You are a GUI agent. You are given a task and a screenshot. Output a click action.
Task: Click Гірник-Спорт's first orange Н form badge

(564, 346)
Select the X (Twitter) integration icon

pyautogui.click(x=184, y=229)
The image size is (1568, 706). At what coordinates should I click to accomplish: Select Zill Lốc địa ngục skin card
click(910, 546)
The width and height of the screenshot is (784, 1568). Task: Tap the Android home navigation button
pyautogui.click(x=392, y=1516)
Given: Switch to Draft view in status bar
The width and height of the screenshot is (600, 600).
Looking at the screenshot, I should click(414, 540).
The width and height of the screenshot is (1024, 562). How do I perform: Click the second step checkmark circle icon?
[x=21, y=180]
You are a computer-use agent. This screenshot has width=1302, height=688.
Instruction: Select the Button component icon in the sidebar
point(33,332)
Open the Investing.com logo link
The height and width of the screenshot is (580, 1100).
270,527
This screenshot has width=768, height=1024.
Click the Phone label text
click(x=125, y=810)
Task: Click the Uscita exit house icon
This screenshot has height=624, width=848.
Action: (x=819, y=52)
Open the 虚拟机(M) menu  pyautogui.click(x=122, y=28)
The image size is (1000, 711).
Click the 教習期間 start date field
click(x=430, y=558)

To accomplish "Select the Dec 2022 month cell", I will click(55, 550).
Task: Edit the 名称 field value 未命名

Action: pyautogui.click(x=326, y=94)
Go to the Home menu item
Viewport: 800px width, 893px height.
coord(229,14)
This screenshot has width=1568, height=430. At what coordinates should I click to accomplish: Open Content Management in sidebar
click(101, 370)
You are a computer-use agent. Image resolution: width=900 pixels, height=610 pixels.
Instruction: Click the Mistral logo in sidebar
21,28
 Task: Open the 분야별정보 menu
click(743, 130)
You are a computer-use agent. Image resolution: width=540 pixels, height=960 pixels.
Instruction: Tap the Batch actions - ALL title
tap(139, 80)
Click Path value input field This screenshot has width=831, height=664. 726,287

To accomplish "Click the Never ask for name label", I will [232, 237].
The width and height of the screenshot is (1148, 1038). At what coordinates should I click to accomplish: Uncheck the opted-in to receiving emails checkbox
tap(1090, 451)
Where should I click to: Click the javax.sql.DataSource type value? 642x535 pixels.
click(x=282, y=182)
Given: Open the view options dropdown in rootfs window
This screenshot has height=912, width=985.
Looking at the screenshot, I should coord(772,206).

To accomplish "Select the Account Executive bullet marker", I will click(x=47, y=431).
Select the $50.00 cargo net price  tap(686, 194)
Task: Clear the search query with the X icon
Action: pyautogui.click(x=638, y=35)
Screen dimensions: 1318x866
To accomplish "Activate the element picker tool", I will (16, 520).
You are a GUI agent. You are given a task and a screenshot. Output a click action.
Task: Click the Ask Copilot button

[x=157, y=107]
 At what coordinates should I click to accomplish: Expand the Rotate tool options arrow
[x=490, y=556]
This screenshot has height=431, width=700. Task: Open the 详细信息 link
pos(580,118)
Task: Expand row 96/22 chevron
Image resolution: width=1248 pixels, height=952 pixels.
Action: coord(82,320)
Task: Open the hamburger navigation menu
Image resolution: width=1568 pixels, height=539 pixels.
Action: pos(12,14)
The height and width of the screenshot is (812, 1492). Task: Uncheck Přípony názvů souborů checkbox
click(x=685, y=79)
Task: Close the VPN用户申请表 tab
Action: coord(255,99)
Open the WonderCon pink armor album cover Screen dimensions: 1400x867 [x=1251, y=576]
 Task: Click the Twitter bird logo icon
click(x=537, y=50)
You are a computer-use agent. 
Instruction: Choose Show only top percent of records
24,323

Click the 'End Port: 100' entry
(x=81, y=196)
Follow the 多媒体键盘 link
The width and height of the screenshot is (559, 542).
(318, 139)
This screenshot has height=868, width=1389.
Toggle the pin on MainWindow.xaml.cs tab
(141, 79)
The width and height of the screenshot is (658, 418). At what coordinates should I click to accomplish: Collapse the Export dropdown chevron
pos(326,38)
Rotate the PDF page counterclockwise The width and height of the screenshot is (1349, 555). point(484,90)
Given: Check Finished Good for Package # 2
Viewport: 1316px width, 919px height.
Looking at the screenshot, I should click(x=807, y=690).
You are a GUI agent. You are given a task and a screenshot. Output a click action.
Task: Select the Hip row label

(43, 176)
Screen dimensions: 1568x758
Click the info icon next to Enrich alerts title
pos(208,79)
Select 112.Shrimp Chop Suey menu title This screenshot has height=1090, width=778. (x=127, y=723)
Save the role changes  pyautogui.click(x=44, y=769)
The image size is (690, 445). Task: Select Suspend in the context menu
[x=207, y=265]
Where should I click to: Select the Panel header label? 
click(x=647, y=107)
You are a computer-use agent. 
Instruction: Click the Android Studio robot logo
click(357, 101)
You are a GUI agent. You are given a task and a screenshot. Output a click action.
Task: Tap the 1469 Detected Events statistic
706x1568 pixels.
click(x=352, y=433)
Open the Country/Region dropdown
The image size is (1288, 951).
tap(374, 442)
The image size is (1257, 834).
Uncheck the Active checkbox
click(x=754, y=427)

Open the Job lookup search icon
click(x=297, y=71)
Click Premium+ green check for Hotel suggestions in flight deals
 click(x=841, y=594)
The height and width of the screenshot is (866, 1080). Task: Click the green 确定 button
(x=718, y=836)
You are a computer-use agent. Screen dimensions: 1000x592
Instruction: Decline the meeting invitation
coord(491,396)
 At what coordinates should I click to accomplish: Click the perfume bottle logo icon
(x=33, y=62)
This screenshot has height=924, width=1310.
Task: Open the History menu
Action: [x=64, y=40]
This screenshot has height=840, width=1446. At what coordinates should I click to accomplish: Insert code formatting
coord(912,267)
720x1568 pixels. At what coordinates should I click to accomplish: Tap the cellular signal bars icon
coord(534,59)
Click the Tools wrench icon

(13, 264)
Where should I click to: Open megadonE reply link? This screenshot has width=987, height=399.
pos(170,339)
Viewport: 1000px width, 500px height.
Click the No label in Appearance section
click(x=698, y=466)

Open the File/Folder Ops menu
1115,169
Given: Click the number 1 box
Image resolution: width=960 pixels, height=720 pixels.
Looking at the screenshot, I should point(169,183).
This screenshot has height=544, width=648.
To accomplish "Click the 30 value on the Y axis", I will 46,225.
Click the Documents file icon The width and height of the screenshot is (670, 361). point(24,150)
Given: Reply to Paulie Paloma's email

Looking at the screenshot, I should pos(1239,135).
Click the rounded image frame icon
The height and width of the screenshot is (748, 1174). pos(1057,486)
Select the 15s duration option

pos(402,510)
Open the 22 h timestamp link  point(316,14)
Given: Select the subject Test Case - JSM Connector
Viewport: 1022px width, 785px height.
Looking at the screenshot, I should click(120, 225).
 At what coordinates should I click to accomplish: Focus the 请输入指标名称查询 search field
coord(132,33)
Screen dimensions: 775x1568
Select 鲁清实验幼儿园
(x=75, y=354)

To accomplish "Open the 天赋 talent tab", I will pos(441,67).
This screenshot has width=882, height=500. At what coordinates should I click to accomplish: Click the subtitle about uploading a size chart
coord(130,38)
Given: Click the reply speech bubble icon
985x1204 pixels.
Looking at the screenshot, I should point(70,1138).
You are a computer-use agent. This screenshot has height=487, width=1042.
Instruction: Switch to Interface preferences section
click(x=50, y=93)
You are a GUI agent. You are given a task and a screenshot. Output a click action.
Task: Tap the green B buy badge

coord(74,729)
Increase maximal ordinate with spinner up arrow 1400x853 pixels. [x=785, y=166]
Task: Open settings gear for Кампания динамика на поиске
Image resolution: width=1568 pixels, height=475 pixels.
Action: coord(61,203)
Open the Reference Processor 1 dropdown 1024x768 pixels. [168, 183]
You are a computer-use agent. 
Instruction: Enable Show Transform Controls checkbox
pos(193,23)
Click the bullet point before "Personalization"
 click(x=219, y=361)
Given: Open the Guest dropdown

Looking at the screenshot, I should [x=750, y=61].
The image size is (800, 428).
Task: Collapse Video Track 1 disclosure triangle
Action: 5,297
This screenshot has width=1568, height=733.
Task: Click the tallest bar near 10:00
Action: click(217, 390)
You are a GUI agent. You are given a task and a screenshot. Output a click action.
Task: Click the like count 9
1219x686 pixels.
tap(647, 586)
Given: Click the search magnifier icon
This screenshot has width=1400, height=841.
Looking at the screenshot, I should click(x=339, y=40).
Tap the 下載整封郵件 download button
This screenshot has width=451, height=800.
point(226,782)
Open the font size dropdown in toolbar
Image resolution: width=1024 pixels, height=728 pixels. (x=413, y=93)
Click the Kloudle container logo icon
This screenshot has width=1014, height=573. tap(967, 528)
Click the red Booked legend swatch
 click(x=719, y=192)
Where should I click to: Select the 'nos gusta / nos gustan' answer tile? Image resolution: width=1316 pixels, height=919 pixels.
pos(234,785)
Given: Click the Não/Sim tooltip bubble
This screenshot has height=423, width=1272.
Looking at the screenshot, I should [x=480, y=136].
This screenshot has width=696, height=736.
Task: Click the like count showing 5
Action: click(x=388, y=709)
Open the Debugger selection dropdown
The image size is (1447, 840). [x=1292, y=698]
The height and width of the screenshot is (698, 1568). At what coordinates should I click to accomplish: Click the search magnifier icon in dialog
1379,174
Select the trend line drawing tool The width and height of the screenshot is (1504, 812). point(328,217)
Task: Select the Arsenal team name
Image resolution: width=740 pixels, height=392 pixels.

## EXERCISE REQUIREMENTS
Search the entries for the word "computer". Copy every line where it occurs.

## RESULT OF THE EXERCISE
You are a computer-use agent. This screenshot has width=1302, height=688.
You are a computer-use agent. Image resolution: width=900 pixels, height=610 pixels.
You are a computer-use agent. Image resolution: width=540 pixels, height=960 pixels.
You are a computer-use agent. 
You are a computer-use agent. 
You are a computer-use agent. Screen dimensions: 1000x592
You are a computer-use agent. This screenshot has height=487, width=1042.
You are a computer-use agent. 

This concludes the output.